* **Directive**:
Return each line from the rows below that contains the string "Task". Case counts.

* **Recorded data**:
════

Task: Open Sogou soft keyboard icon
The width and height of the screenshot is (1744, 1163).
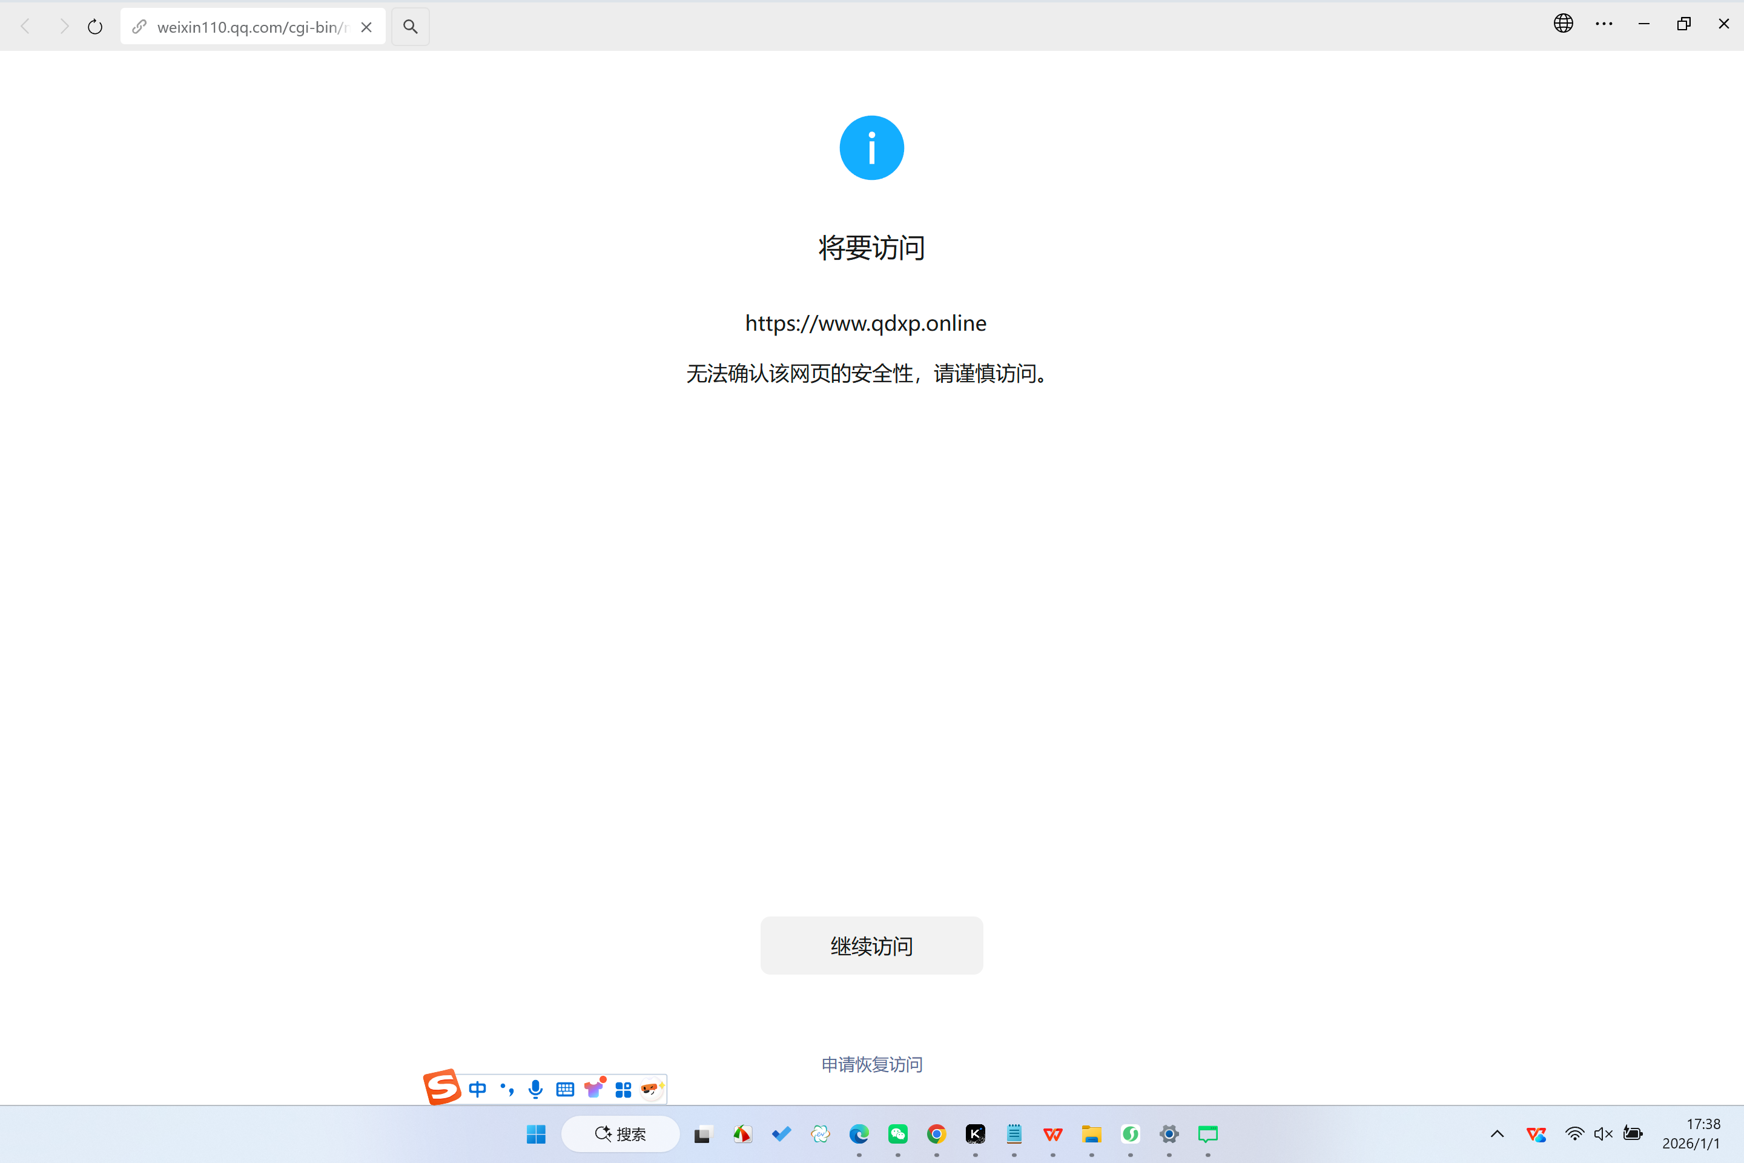Action: [565, 1089]
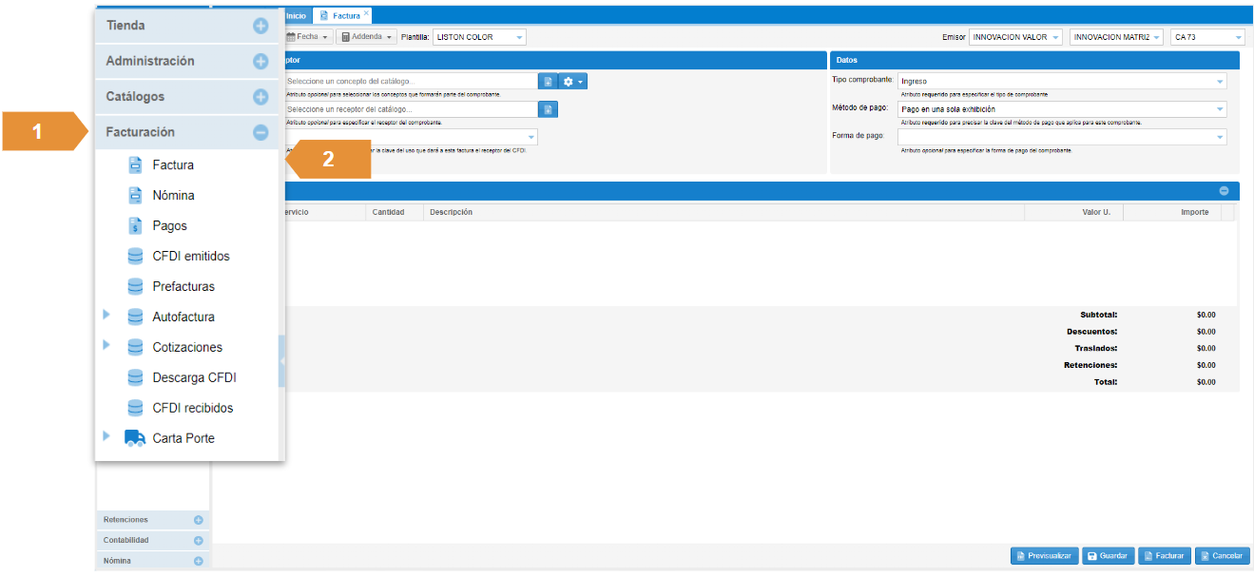Open the gear settings dropdown for concepts
The width and height of the screenshot is (1254, 577).
coord(573,82)

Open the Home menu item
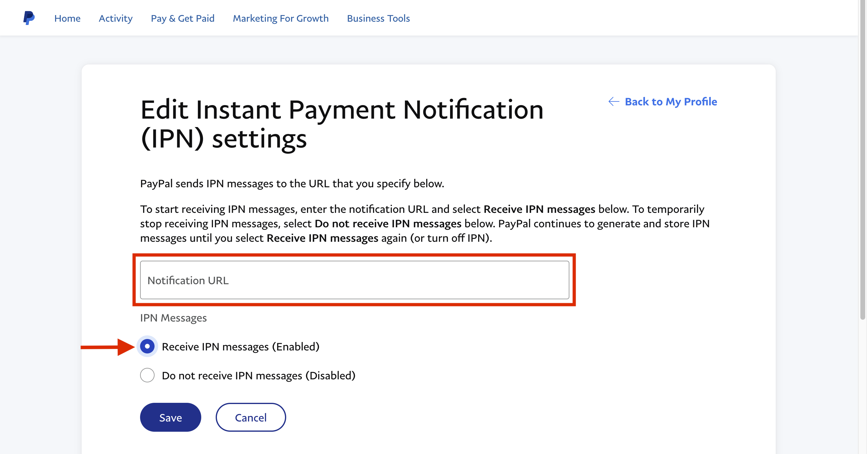click(x=67, y=18)

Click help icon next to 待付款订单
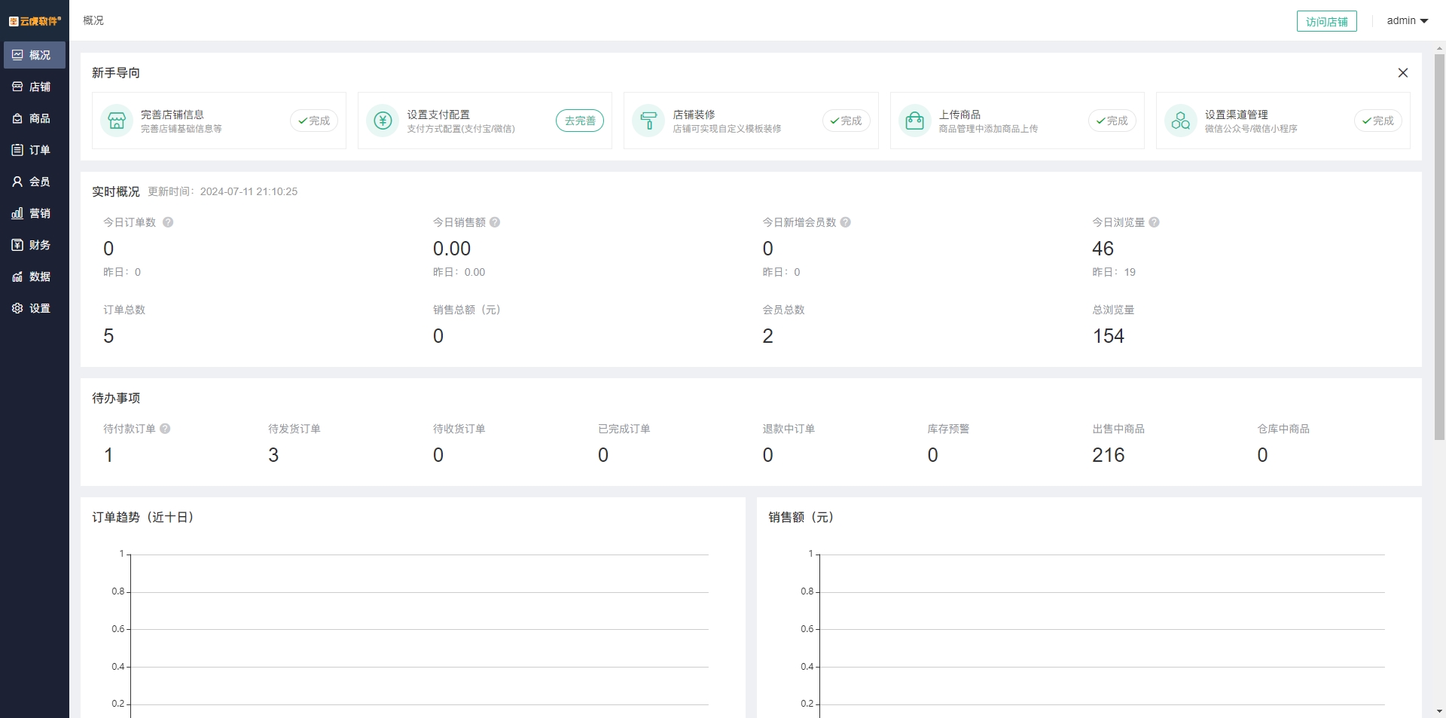[165, 429]
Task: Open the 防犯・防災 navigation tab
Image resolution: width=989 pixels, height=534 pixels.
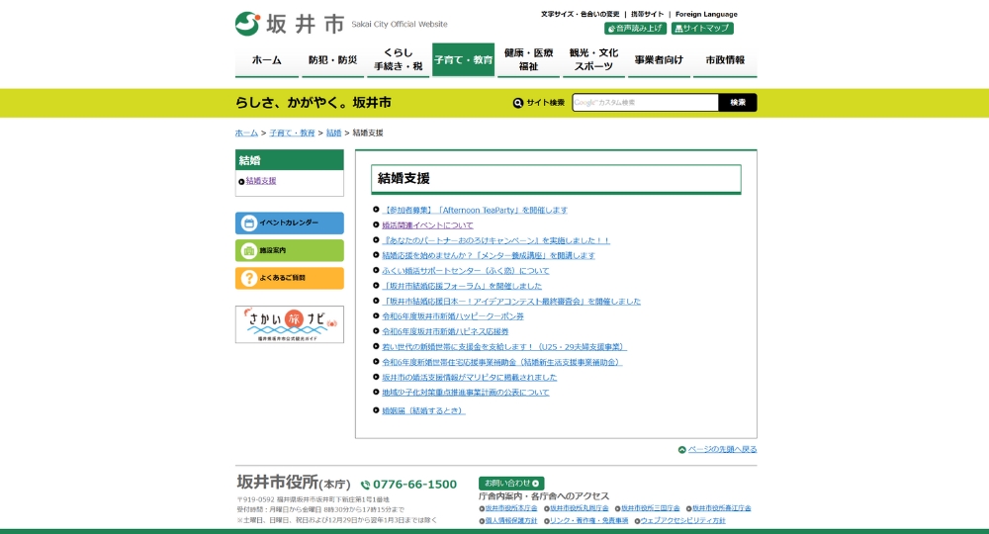Action: pos(332,59)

════

* **Expected answer**:
Task: Open Sogou soft keyboard icon
Task: Open the 防犯・防災 navigation tab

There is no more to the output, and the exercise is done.